Lately? Not so much.
It started as a mild grumbling over this and that. This time? Over the top dissatisfaction.
Customer service has gone down the tubes. They think nothing of running fifteen minutes behind schedule. Consistently (perhaps the only thing consistent about their arrival and departure times). The staff seemed completely indifferent to her. It was as if no one cared. Not only did no one go 'above and beyond' the call of duty ... they barely met the criteria to get the job done.
Some time ago, my brother looked into working for this company. The hoops that he would have had to jump through and the instability of hours and continual on-call, no-schedule, up-in-the-air existence that he would have had to live through before he got a regular route would have taxed any human being to their max. And then some.
When you hire employees and then send them out on a sink-or-swim mission on their own, immediately after they finish their training, without knowing how long they have before they have to go back out into 'the trenches' for an undetermined amount of time ... do you think that those employees are going to be a good face for your company?
I let myself get a little bit riled up over Mom's dissatisfaction. She is one voice. But she speaks for many. And by the sound of the comment made by the one passenger that passed by me as I waited for Mom to disembark, I would say that it was "two for two" on that particular bus ride.
I listened to Mom's rant. I suggested we find send the offending bus company Mom's comments and observations. We ended up on a wild goose chase as we filled out a long, tedious form. But Mom left her bus ticket for me so (maybe?) I could follow up on her complaint.

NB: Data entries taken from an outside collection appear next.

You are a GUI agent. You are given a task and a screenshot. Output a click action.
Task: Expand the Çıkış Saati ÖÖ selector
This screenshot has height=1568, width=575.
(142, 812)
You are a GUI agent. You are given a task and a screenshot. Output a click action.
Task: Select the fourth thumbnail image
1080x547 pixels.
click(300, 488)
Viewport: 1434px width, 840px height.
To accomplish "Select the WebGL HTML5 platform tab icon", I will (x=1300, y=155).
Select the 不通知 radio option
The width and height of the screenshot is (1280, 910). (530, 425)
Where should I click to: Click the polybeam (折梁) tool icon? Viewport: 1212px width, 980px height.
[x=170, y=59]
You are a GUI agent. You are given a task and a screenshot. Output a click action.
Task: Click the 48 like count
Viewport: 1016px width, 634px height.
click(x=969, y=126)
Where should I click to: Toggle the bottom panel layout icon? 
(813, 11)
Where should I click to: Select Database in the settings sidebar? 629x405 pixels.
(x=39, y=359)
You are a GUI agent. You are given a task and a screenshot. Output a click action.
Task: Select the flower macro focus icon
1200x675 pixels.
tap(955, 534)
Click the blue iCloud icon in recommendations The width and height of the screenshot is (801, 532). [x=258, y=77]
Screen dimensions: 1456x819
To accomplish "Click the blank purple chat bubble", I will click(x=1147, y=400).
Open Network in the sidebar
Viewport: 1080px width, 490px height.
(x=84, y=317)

"I am never going to travel by Greyhound again!" were Mom's parting words. She gave up her driver's license a few years ago. Bit by bit, she is losing her sense of independence. Travelling by bus used to be enjoyable for her. So I wrote my comment on behalf of Mom and submitted it, thinking that I was fighting for her. Doing one small thing to keep her holding onto one thread of "I can do this on my own!"
And I thought that was that as I await a reply ("Requests are handled in the order they are received. A response will be sent within 7 - 14 business days from the date of receipt"). They must be busy in that department. Or short staffed. Or they don't care. So we wait for a response.
I went about my life and forgot all about it.
Four days after mom returned home from that trip, I heard the news that all was not right in Mom's world. She had called my brother. She had called 911. She was not right and she was scared. Otherwise she would not have called for help. What were the words that immediately came to mind? "I am never going to travel by Greyhound again!"
For a split second I wondered ... what did she know when she said that? Was she talking about more than the bus service? Did she know something that she wasn't telling me?
Life can change on a dime. What if that was her last trip on a Greyhound bus? What if her declaration became true??
As it turns out, all is okay. We don't feel like we are walking on quicksand and trust that the doctors have found the source of her troubles. But it still haunts me. What was she really telling me when she declared that was her last bus trip?
Am I really listening? Or am I hearing what I want to hear?